--- BEGIN Input ---

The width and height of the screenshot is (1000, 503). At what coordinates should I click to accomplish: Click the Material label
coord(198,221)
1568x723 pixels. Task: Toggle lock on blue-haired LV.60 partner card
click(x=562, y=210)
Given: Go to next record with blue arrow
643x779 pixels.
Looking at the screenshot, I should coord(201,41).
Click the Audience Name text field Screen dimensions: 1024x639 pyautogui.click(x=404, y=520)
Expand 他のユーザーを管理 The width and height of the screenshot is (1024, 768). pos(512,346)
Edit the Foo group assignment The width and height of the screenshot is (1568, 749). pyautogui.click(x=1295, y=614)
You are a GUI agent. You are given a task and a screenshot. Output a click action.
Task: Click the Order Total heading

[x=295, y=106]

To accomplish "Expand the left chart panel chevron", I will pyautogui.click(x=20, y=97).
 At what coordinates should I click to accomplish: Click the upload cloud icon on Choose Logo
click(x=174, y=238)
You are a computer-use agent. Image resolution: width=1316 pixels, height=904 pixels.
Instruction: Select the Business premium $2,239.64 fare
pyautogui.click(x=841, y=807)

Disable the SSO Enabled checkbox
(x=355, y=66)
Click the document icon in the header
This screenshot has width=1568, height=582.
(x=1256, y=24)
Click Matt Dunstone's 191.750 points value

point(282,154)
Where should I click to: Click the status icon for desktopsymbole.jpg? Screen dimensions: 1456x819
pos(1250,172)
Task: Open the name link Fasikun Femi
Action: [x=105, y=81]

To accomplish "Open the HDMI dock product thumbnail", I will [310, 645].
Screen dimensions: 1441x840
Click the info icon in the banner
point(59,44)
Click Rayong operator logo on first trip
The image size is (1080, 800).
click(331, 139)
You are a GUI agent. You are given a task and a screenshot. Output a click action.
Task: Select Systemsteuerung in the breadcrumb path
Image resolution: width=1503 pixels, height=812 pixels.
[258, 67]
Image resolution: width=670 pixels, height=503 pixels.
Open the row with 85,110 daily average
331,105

--- END Input ---

Pull out each line from the entries above that contains the word "should", and copy those lines in their original order.

The width and height of the screenshot is (1000, 503). At what coordinates should I click to accomplish: Click the Material label
Looking at the screenshot, I should coord(201,41).
 At what coordinates should I click to accomplish: Click the upload cloud icon on Choose Logo
Where should I click to: Click the status icon for desktopsymbole.jpg? Screen dimensions: 1456x819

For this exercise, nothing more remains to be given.